Grief – learning to swim

“Grief is like the ocean, it comes in waves, ebbing and flowing, sometimes the water is calm and sometimes it is overwhelming. All we can do is learn to swim.” -Viki Harrison

Grief is not easy. It is not easy to come to terms with, to process. It is not easy to manage the expectations of others as to how quickly you should be “getting over it” or how much you should be visibly grieving. The expectations of others complicate something that is already hard.

The main thing about grief is that it is never over. You don’t wake up some day and feel fine. If you loved someone that much, do you want to reach a point where they no longer matter? Most people will say, no. They are afraid of forgetting about the person, of not feeling anything for them.

Losing someone you love will change you forever.

There is the initial overwhelm of grief. Most people understand that, although many think you should be over it quickly. There will be moments when you almost feel normal again and are able to laugh, but they do not last long. Then there is the feeling of disloyalty at feeling happy when someone you love so much has gone.

You are not being disloyal. Grief ebbs and flows like the ocean. There are times when it seems overwhelming and you just want to shut the door and keep the world out. Then there are times when you are able to perform tasks of living as you have always done. Over time, you will find that the calmer times become longer and more frequent and the overwhelming times become shorter and less frequent.

Eventually, you will reach a place where it is possible to move on in life. The pain will still be there, but you will have learned to cope with it, to swim.

Do not expect to reach that place shortly after the funeral. There will be many birthdays, Christmases, anniversaries of their death and other important dates before you will be able to reach the point where you feel able to move forward in your life.

The most important thing you can do as you grieve is to be kind to yourself.

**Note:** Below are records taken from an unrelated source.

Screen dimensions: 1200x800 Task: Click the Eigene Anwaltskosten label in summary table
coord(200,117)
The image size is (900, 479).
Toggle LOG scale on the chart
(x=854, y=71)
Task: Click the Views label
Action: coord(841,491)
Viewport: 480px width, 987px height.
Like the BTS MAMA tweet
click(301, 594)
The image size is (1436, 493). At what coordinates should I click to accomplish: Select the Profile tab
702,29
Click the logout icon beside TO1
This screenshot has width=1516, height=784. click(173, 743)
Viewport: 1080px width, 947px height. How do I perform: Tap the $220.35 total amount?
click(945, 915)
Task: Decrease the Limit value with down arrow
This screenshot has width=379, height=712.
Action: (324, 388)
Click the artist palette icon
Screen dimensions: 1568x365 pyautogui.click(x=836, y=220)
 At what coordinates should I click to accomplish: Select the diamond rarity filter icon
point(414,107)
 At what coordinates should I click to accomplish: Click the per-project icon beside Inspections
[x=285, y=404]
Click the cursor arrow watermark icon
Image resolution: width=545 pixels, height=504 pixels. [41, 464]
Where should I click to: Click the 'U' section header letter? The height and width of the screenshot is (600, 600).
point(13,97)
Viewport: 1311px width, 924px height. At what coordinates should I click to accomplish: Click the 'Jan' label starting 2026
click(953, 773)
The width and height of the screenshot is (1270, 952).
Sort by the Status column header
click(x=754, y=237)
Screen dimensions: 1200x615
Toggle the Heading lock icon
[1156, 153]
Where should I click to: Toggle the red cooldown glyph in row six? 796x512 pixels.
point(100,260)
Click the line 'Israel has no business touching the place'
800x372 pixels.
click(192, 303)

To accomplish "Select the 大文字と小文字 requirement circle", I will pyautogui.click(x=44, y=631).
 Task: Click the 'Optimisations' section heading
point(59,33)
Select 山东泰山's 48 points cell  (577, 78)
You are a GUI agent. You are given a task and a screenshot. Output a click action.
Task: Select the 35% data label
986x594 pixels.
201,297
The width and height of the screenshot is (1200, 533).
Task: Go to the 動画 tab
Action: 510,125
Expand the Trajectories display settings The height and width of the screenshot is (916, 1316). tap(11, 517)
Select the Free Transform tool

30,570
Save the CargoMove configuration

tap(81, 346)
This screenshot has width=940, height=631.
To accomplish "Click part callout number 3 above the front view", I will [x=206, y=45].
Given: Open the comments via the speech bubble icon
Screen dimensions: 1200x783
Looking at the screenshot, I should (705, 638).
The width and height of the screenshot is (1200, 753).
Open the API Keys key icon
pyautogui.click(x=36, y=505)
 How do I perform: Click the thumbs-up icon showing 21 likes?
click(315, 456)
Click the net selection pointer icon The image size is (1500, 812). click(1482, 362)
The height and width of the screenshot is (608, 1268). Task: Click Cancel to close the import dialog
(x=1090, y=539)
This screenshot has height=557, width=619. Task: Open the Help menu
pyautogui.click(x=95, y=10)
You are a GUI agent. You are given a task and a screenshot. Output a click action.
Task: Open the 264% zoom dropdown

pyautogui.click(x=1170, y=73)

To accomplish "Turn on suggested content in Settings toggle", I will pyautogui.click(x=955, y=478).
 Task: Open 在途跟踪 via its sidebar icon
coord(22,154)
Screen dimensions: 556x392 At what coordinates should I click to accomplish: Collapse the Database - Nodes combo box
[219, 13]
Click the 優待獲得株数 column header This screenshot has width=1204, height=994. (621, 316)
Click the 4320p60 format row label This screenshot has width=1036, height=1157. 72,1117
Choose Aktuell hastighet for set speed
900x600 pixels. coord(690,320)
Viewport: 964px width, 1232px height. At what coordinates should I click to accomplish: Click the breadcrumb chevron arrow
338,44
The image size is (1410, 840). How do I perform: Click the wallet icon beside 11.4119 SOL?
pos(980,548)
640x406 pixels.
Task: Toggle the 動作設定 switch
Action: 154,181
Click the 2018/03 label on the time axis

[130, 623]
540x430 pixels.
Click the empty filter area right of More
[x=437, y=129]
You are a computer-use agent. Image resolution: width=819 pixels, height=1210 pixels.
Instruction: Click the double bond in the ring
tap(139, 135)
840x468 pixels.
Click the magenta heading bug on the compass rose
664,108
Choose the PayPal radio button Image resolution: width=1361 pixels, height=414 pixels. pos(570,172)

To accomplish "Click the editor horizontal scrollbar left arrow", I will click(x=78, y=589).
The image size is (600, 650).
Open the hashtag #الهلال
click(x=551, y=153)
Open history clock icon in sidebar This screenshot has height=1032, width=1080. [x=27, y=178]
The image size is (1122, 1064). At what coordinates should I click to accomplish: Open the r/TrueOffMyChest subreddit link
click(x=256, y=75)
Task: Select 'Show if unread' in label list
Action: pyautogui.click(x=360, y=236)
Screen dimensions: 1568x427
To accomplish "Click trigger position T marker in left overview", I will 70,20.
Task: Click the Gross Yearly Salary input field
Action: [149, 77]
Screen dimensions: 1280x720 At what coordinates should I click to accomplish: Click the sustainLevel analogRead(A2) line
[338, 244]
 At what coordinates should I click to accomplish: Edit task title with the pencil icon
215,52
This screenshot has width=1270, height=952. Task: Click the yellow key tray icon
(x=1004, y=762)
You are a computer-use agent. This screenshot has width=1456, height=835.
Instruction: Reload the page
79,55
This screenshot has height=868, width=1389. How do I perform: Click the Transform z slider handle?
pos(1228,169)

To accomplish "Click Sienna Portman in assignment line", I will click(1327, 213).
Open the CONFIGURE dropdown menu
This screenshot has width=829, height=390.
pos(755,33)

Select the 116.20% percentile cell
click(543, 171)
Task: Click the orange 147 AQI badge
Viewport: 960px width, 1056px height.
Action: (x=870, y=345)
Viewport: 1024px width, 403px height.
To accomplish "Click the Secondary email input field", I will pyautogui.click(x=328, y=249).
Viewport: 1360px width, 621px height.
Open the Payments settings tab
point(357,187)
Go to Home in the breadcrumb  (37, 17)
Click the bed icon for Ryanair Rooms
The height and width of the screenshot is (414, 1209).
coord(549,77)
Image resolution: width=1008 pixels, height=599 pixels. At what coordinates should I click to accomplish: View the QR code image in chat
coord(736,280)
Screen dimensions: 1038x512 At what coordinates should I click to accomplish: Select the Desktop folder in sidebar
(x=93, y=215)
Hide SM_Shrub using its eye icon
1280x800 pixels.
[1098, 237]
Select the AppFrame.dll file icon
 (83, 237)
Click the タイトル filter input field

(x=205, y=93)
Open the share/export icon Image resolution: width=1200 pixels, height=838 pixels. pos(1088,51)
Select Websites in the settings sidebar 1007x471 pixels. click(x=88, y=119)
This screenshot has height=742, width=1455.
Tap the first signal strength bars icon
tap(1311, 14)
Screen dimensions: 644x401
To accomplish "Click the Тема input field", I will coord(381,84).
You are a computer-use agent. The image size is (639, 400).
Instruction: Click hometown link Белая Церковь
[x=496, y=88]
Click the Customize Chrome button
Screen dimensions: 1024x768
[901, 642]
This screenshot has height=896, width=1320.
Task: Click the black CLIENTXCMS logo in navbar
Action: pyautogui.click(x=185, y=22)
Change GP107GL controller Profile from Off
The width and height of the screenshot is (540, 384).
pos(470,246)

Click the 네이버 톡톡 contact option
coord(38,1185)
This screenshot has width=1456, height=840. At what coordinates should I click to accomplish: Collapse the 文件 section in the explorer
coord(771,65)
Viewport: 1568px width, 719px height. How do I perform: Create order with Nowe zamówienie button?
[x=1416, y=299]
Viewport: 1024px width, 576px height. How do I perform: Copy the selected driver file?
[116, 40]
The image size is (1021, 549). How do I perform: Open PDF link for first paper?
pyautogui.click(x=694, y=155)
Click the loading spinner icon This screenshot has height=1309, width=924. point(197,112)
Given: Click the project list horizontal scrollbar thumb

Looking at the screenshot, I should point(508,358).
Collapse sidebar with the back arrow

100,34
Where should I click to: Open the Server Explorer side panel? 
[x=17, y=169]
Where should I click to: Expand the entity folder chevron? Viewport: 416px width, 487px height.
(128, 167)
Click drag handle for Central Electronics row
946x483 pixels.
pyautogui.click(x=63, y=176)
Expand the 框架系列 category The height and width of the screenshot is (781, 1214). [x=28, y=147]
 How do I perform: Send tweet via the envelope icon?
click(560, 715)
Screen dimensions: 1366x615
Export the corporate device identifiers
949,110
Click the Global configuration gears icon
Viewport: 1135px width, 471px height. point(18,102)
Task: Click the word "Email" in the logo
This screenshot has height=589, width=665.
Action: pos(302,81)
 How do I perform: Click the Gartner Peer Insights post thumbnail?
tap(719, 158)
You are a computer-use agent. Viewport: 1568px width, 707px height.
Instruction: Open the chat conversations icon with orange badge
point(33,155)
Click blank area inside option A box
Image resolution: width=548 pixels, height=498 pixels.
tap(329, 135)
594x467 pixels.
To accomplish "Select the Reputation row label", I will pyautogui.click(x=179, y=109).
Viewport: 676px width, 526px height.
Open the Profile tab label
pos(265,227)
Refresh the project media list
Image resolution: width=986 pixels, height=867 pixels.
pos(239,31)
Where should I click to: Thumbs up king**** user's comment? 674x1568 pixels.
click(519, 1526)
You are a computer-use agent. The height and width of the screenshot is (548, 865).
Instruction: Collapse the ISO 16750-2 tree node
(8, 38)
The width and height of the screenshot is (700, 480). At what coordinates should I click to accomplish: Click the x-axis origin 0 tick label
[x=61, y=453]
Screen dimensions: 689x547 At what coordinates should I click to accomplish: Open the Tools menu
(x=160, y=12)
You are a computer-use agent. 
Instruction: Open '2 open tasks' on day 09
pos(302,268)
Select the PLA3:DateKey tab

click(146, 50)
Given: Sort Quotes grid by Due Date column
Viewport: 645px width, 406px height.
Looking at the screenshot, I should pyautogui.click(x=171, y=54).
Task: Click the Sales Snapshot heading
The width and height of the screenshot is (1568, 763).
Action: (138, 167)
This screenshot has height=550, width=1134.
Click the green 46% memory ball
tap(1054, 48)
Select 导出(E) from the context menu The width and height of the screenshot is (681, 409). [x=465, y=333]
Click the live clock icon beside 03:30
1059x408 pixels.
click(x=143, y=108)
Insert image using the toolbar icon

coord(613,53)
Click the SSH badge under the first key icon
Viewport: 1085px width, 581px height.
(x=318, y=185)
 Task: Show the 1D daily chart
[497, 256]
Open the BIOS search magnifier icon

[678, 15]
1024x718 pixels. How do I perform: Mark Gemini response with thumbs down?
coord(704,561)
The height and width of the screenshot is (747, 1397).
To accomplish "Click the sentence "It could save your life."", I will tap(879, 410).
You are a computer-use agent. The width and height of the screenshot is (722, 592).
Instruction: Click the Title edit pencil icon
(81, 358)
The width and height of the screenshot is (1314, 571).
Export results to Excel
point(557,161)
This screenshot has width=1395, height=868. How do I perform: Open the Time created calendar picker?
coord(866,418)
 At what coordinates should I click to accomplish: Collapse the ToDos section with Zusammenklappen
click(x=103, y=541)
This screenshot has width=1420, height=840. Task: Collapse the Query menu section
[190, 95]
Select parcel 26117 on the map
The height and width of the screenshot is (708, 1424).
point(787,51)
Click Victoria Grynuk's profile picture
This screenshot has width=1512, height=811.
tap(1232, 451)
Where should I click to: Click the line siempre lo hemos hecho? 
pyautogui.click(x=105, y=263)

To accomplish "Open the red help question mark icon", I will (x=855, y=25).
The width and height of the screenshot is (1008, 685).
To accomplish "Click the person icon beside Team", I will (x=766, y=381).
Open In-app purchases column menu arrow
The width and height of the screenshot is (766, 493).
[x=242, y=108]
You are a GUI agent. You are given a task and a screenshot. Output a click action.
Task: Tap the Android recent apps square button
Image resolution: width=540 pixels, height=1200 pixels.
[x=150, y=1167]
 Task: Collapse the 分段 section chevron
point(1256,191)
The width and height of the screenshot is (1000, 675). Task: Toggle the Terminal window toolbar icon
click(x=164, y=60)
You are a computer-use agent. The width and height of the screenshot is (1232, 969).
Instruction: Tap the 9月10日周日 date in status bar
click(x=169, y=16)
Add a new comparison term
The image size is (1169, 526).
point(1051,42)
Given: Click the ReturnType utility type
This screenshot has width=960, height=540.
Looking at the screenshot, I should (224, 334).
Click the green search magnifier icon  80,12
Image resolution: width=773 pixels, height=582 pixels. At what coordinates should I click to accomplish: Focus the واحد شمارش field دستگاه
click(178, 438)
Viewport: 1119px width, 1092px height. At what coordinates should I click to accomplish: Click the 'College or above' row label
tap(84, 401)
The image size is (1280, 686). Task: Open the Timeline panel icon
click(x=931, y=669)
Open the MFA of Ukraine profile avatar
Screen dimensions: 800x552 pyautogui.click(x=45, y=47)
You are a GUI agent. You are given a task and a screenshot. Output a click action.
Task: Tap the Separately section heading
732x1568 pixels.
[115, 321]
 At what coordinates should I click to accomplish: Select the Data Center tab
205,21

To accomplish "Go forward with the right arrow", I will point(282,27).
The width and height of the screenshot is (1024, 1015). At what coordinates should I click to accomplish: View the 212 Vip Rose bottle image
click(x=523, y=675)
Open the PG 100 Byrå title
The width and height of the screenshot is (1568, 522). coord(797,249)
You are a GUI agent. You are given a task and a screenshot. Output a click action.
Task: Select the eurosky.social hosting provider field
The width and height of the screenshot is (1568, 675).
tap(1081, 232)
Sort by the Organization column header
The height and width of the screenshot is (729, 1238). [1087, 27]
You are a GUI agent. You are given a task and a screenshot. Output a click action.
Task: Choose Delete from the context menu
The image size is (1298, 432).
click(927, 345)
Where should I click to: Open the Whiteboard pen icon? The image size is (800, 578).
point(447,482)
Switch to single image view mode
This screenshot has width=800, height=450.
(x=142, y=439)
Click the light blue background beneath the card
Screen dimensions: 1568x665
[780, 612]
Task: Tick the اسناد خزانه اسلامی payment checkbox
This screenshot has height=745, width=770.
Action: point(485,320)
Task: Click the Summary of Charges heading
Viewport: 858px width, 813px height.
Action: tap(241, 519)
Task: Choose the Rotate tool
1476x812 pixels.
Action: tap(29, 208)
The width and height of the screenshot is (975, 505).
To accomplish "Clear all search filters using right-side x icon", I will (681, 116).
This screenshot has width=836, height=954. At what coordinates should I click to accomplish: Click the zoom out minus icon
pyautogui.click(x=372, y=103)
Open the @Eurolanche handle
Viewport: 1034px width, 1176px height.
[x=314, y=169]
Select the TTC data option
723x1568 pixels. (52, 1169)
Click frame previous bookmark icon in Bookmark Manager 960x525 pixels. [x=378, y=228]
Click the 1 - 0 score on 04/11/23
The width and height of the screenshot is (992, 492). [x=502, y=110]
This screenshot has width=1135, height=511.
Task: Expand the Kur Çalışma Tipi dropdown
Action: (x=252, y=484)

Allow yourself the time to feel those emotions. Give yourself permission to have bad days and permission to have good days. Find someone who is willing to listen to you when you need to talk. If you can’t find anyone to listen, or feel overwhelmed, counselling can help.

I counsel many people who have been bereaved. I am passionate about helping people to understand they are normal. About allowing people the opportunity to be heard without judgement. About helping people find the way forward.